▸ **PROMPT**
Return, word for word, only the lines of the data below that lie between the line with "506x325 pixels." and the line with "You are a computer-use", those two lines included.

▸ **TASK INPUT**
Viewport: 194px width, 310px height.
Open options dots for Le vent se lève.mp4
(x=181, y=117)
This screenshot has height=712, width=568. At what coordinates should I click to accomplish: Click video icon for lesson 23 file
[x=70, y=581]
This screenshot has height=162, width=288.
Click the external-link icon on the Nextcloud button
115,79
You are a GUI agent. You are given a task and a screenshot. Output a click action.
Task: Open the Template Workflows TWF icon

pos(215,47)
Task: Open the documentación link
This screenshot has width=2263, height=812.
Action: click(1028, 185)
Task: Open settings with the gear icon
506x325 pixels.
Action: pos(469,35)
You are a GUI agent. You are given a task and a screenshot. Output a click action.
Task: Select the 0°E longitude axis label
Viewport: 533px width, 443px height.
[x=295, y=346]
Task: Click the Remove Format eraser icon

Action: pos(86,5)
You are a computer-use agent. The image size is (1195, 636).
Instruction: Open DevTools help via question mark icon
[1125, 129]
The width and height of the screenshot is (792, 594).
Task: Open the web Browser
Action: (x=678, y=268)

▸ **ANSWER BOX**
506x325 pixels.
Action: pos(469,35)
You are a GUI agent. You are given a task and a screenshot. Output a click action.
Task: Select the 0°E longitude axis label
Viewport: 533px width, 443px height.
[x=295, y=346]
Task: Click the Remove Format eraser icon

Action: pos(86,5)
You are a computer-use agent. The image size is (1195, 636).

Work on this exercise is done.